B.A. Restaurant Encourages Raw Health

By EMILY RAMSEY
Managing Editor

RAW-ESOME: Denise Madeja sits in her restaurant, Raw Intentions Kitchen, 848 S. Aspen Ave., where everything served is raw and free of gluten and animal products. Madeja began a whole-foods, plant-based diet three years ago in an effort to cure her medical problems.

EMILY RAMSEY for GTR Newspapers


Three years ago, Denise Madeja was suffering.
“I had digestive issues, stress, anxiety, high glucose levels and an injury that wasn’t healing,” she says. “My health was spiraling out of control.”

For Madeja, things needed to change and fast. She credits desperation as the reason for her next move.

Through a friend, she learned about the Optimum Health Institute, which offers a three-week detoxification program focused on holistic and cleansing practices. Madeja jumped right in and signed up for the program. She spent three weeks at the institute’s California location, learning to eat a whole-foods, plant-based diet, exercising and basically cleansing in every way possible.
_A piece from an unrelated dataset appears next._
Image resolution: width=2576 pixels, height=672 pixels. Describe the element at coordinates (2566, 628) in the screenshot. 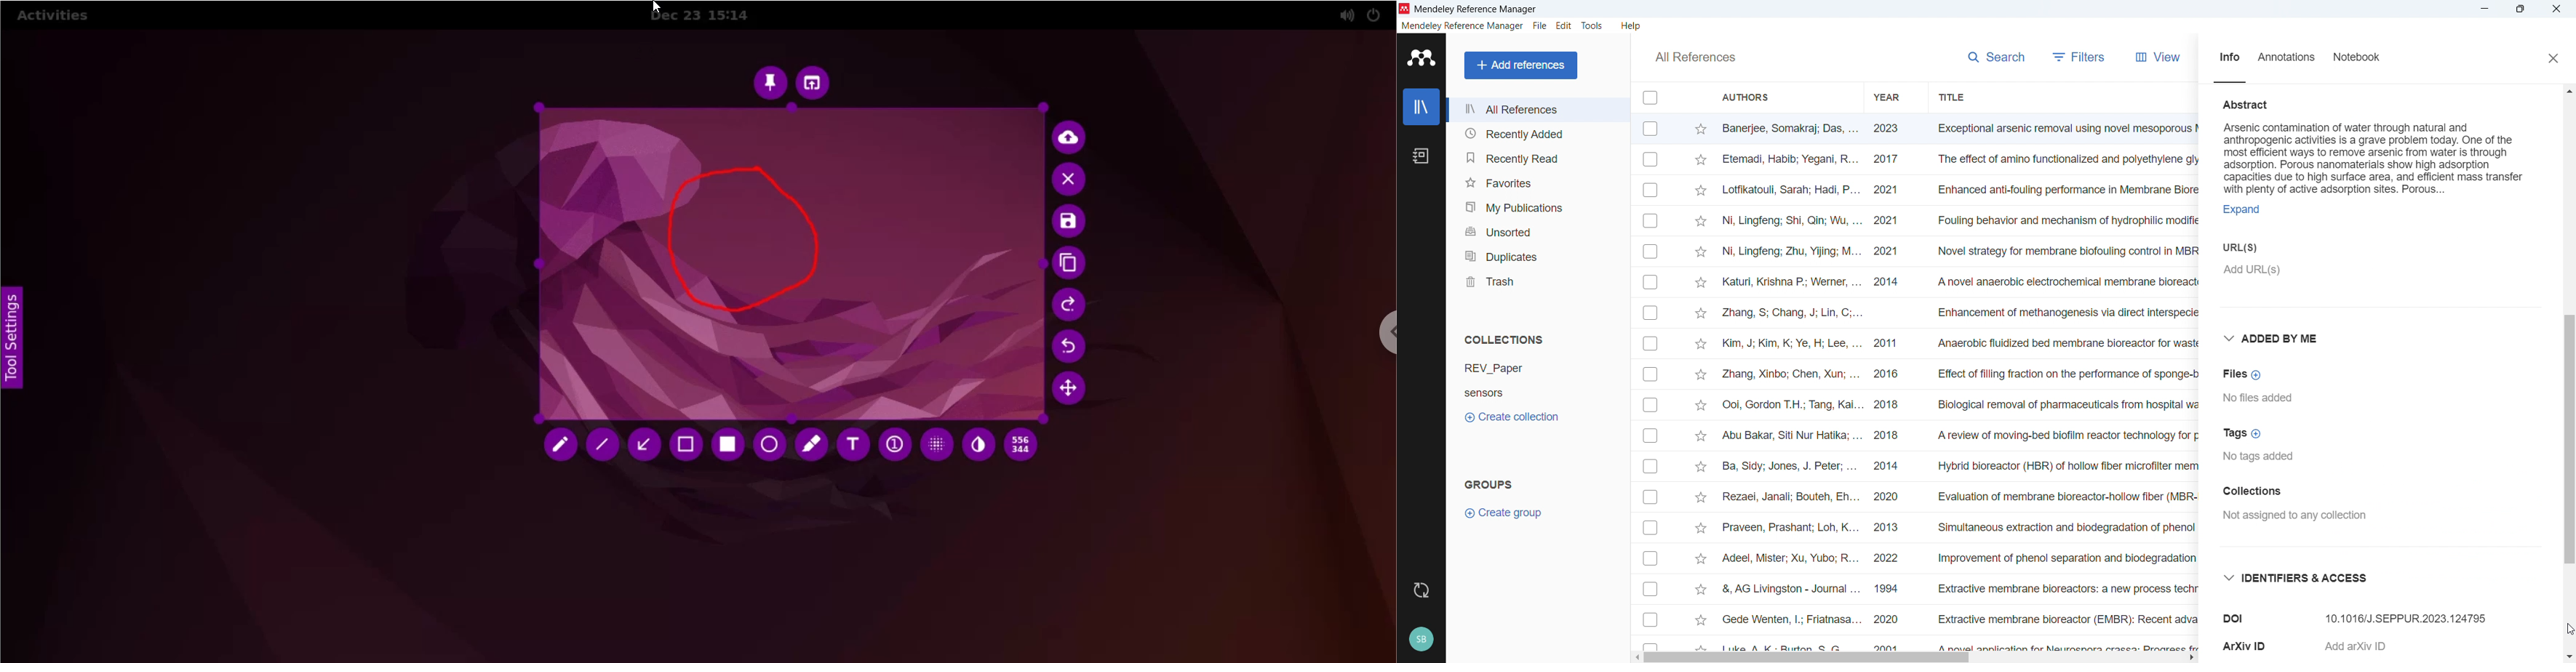

I see `cursor movement` at that location.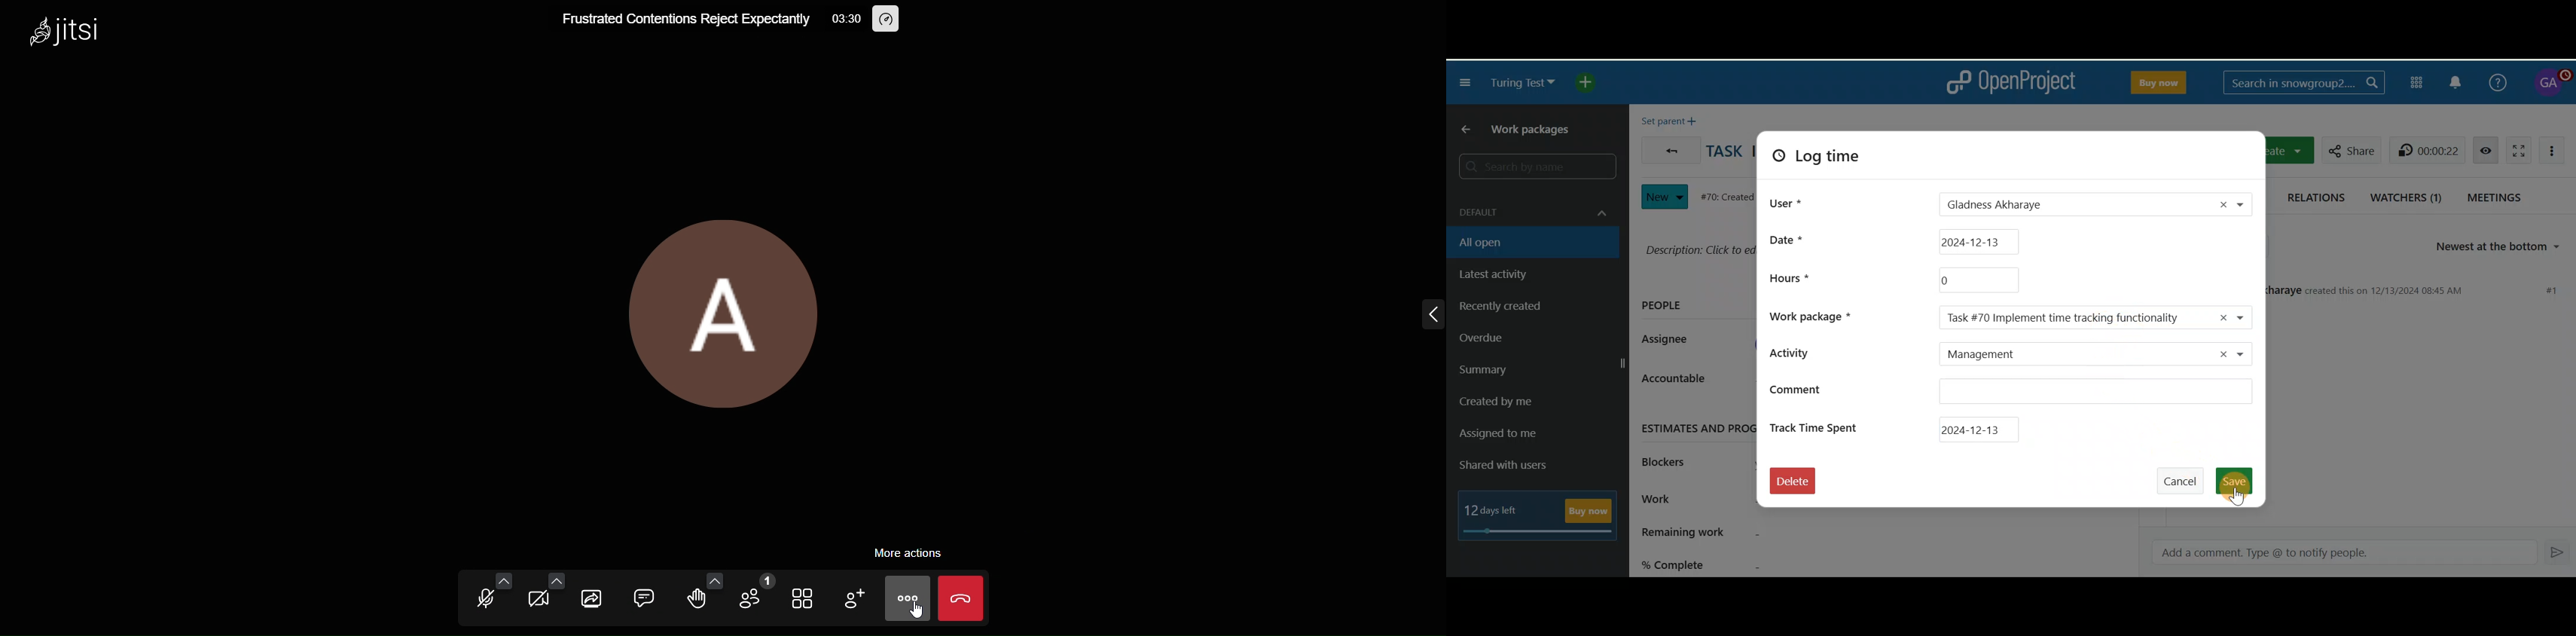 The image size is (2576, 644). I want to click on Remove, so click(2223, 204).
She remembers being shocked that the institute had no stove or oven, and yet, now, Madeja’s own raw food restaurant on the southwest corner of 81st Street and 145th East Avenue, Raw Intentions Kitchen, likewise employs neither a stove nor an oven.

Madeja returned home after the program with plans to hold to her raw plant-based regimen. The results she had already experienced were more than enough incentive to move full-steam ahead.

Within two days of starting the raw eating plan, Madeja’s injury, which had previously refused to heal, was no longer hurting, she says. That was soon followed by the elimination of her digestive problems; her sleep improved, and she lost weight.

Four months later, Madeja began passing on what she learned, teaching classes in conjunction with a chiropractor. That led to growing and selling her own food and creating unique and innovative recipes, like eggless egg salad made with cashews, lemons and vegetables.

“People asked me why I came up with these recipes,” says Madeja, a self-described “foodie.” “I told them, ‘I got hungry. So I played with foods and tried recipes.’”

Madeja fans can find her Asian Slaw, Not Tuna Salad and Eggless Egg Salad, among other items, at Petty’s Fine Foods, GreenAcres Market, Sprouts, as well as at Raw Intentions Kitchen, 848 S. Aspen Ave., which she opened in April 2012.

Everything offered at her restaurant is raw and free of animal products and gluten. One dish, however, can be made with gluten, on request.

“The whole purpose of a raw food diet is that the food keeps all of its enzymes, which go into the body and allow it to heal quicker,” she says.

Madeja makes spaghetti and marinara with zucchini and mushrooms and her desserts, including chocolate pudding, out of plants and seeds.

But, pardoning the pun, the proof really is in the pudding. “I do a lot of sampling because people need to taste the food,” she says.

Yet, Madeja’s passion for raw food reaches far past the kitchen. She wants to do more than make nutritious meals. She wants to educate and encourage habits. “It’s about learning to make better choices,” she says.

For that reason, she holds classes at GreenAcres Market in Jenks and Whole Foods and conducts regular classes at her restaurant consisting of a four-course meal and educational video. The monthly class schedule can be found at rawintentions.com.
“Teaching people and education is my first love,” says the woman who used to work as a college recruiter. “That (recruiting) was just a job,” she continues. “Now I’m doing what I love and love what I do.”